Thanks to the Debian project, users have access to a thousand additional software packages, even if they are not fully integrated into the Web GUI or the system backend, as is the case with OMV plugins, which allow them to customize the system to their needs. OMV uses shell scripts to generate system and service configuration files. These scripts can be customized via environment variables when the default values do not fit the user’s needs. Since OMV tries to respect Debian rules and use a Debian infrastructure when possible, power users expand the software’s potential through customization. Nevertheless, our default configuration helps anyone get results without deep knowledge.

What has your project team done to help build and nurture your community?

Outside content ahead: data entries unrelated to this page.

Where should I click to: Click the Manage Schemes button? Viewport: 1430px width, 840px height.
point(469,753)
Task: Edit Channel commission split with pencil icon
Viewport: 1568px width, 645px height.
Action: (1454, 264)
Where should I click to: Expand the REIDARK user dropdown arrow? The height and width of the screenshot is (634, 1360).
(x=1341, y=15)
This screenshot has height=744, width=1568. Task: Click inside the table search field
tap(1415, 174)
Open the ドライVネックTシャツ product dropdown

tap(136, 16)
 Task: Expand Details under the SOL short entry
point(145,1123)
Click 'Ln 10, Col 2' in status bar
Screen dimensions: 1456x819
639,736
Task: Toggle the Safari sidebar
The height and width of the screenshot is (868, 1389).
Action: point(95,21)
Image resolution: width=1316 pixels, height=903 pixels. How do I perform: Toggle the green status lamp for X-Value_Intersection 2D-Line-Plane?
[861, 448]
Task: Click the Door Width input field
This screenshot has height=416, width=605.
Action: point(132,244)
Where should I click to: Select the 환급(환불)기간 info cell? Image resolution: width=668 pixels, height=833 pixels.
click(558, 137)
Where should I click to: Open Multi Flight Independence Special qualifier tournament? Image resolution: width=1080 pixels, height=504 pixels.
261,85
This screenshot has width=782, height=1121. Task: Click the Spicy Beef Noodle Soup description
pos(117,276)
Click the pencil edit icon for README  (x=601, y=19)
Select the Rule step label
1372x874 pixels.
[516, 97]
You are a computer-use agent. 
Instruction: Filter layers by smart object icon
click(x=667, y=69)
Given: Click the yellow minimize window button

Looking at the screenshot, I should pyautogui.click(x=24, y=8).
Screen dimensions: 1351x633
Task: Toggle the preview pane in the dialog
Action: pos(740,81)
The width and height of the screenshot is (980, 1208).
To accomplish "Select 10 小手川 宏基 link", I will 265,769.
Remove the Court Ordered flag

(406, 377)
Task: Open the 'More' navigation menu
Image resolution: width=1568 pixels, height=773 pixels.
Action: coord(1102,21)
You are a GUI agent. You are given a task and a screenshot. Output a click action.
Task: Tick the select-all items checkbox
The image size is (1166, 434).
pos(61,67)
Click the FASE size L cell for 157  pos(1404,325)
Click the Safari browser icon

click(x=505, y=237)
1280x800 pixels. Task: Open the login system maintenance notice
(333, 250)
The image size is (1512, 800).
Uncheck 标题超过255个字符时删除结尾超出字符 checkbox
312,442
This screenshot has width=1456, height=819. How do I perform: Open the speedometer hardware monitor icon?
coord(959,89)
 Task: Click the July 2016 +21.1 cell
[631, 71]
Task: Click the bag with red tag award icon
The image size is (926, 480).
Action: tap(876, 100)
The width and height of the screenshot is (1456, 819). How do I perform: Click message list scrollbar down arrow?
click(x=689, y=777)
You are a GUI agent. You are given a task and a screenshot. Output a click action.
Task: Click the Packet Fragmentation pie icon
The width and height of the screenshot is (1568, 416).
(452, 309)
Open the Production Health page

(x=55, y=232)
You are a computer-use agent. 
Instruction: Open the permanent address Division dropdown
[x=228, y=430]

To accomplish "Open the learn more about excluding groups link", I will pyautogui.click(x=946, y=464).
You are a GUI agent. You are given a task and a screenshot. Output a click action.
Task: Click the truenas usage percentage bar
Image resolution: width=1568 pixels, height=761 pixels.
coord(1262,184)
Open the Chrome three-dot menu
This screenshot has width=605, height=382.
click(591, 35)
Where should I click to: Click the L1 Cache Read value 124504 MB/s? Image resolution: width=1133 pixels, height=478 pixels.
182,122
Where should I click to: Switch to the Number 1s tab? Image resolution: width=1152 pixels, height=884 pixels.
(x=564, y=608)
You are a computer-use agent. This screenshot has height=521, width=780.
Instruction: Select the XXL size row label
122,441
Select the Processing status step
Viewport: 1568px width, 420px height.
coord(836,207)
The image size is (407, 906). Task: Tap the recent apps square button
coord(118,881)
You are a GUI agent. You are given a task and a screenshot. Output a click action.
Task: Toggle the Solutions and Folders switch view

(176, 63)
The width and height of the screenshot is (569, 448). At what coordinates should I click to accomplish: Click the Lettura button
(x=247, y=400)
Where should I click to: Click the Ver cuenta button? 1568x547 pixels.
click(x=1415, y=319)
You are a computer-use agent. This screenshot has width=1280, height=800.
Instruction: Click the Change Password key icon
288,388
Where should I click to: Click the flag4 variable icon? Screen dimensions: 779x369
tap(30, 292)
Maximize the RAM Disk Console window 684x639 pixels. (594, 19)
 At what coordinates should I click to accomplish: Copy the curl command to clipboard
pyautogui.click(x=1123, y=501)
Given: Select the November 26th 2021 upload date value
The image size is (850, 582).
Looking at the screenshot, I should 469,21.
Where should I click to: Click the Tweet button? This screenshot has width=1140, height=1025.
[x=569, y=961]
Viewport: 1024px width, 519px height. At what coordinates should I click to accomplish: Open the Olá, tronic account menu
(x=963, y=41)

Continuous software improvements, bug fixes that address the users’ wishes, and forum moderators who help solve real everyday issues build up our community. I’d also like to single out the translators who help translate the Web GUI and other system parts into various languages.

Have you all found that more frequent releases helps build up your community of users?

I am not sure, but I assume that more frequent minor releases give users a feeling that the project is alive, which might help propel them towards using OMV.

What is the next big thing for OpenMediaVault?

The release of version 1.0.

How long do you think that will take?

The release date is set for the near future.

Do you have the resources you need to make that happen?

Yes.

If you had it to do over again, what would you do differently for OpenMediaVault?

Using a more powerful database backend for the configuration.

Why?

So we can implement the configuration restore feature which is badly missing at the moment.

Any reason you can’t do that now?

We want to keep backward compatibility and not lose all of our existing plugins.

Is there anything else we should know?

I am presently working on ideas how to implement the missing configuration restore feature!